I carry these everywhere I go, always making sure I have at least a few on me. I pass them out at Relay for Life events, doctors offices, waiting rooms, hand them out to random people in my everyday tasks, you name it. I speak my story to crowds at Relay events and many always come up to me for more detailed information, questions and comments, making it a more intimate environment.
Pregnancy is another great topic of introduction for my cancer type, taken with caution. This is a harder area to poke and I had mixed feelings. I feel the conversation out first before speaking. I don't want to scare the expectant mom, but only educate her.
Believe it or not, Instagram Yoga challenges are one if the last things I have incorporated to help spread my awareness. Since yoga has helped me with recovery following chemotherapy, it is another part of my story. I was very hesitant to expose this side, but with the strong encouragement of my husband, I took his advice. Since doing this, I've reached more people, connected with similar survivors, and gained followers.

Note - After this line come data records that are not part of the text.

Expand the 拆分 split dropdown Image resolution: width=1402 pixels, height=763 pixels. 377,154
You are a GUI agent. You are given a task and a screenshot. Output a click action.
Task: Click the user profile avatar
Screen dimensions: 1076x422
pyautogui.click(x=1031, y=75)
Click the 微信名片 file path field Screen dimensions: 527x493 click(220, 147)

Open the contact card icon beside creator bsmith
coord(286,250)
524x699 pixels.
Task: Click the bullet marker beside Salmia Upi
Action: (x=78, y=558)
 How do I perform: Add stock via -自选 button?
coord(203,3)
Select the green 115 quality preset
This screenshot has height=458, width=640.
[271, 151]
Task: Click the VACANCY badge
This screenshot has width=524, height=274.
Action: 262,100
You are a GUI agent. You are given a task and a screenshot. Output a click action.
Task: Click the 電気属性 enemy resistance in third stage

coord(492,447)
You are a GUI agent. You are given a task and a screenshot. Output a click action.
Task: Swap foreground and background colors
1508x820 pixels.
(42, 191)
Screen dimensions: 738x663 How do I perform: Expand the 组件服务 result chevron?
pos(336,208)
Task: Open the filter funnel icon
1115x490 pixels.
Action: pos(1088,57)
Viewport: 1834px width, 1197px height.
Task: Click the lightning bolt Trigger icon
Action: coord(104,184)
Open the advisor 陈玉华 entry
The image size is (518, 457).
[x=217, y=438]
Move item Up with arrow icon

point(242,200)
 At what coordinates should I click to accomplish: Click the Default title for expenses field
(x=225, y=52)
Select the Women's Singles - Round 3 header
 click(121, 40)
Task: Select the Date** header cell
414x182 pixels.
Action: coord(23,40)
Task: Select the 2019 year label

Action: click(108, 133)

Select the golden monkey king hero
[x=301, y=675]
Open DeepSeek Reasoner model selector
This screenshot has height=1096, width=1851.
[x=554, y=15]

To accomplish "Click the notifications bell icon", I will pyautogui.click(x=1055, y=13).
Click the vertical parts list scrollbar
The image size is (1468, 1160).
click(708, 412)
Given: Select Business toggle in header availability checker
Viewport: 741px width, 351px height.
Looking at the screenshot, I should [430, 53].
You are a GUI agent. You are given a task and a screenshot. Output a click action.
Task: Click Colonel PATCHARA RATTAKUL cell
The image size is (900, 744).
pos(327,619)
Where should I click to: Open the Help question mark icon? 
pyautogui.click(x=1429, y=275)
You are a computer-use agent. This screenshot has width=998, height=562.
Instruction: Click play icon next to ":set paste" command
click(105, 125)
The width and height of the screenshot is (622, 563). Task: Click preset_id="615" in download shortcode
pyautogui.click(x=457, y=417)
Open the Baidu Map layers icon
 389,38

Last but not least, I tell others my history with cancer boldly & coldly. I am most uncomfortable with this way of telling but have done it. I have handed my awareness flyers to random people, saying no words at grocery stores, parking lots, parks, etc. Hand it, smile, and walk away. I've said something along the lines of, "Here's an awareness flyer for my type of rare cancer." This helps at least crack that thick ice. It always stops people in their tracks, especially since I always have my daughter, the surviving twin of my complete twin molar pregnancy, which turned into choriocarcinoma placental cancer.
Sharing my story was very hard and brought on more anxieties, but it has helped me heal. Think of it as a support group but you're leading the class at your own comfort - whether it be behind closed doors, a computer, or a podium. Sharing your story is advocating, supporting, educating and caring for others. It can even be inspirational. Any way it's done, share your story. Be proud of it.